Paris. Bal Blomet. 12-II-2025. Dimitri Chostakovitch (1906-1975) : Suite pour deux pianos, op. 6 ; Concertino pour deux pianos op. 94. George Gershwin (1898-1937) : The Man I Love (paraphrase de Gregory Stones). Alexander Tsfasman (1906-1971) : Fantasy of George Gershwin ; Jazz Suite. Ludmila Berlinskaïa et Arthur Ancelle, pianos
À deux jours d'écart, la musique en duo était à l'honneur à Paris, avec aux Bouffes du Nord l'association des Quatuors Van Kuijk et Magenta, puis au Bal Blomet des pianistes Ludmila Berlinskaïa et Arthur Ancelle.
La Belle Saison continu à proposer ses programmes à Paris et dans une vingtaine de salles en France, et si nous avions manqué le concert de quatuors à Sceaux en septembre, nous avons pu en profiter en février au Théâtre des Bouffes du Nord.

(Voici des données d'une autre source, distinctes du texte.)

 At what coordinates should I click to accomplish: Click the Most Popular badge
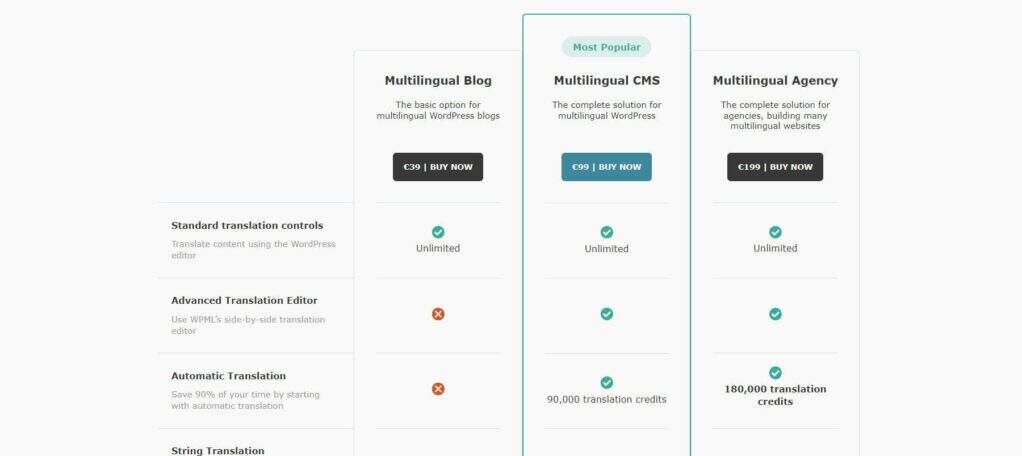click(606, 47)
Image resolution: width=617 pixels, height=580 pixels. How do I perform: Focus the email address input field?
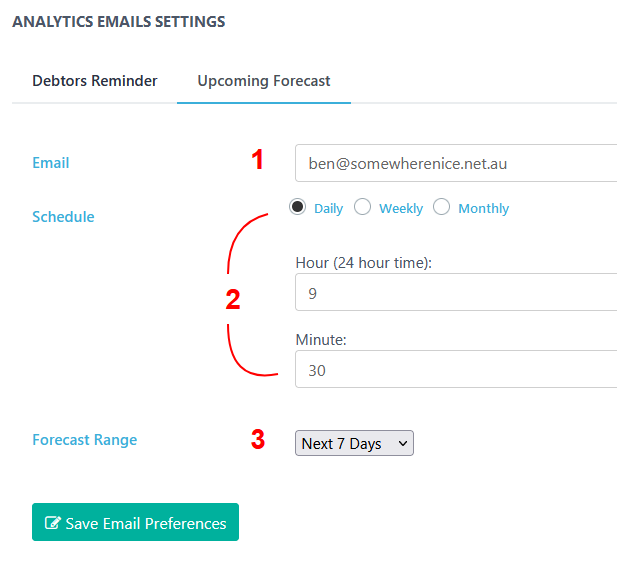pos(456,163)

Introduit par une vraie rareté en France, le concert met à l'honneur le Quatuor pour quatre violons de la compositrice polonaise Grażyna Bacewicz. Elle-même professeur de violon, elle compose avant tout pour cet instrument dont ce quatuor en trois mouvements, sans l'alto et le violoncelle donc. Dans ce contexte, l'œuvre permet de mettre en avant tous les violons des Quatuor Van Kuijk (quatre hommes) et du Quatuor Magenta (quatre jeune femmes), alliés pour l'occasion dans un programme où ils seront ensuite six, puis huit musiciens sur scène. D'une dizaine de minutes et enjouée, la partition met en valeur le premier violon du quatuor masculin, et à l'opposé le second violon du quatuor féminin, dont la tessiture et les timbres graves feraient presque penser parfois à un alto, voire à certaines parties de violoncelle d'un quatuor à cordes classique.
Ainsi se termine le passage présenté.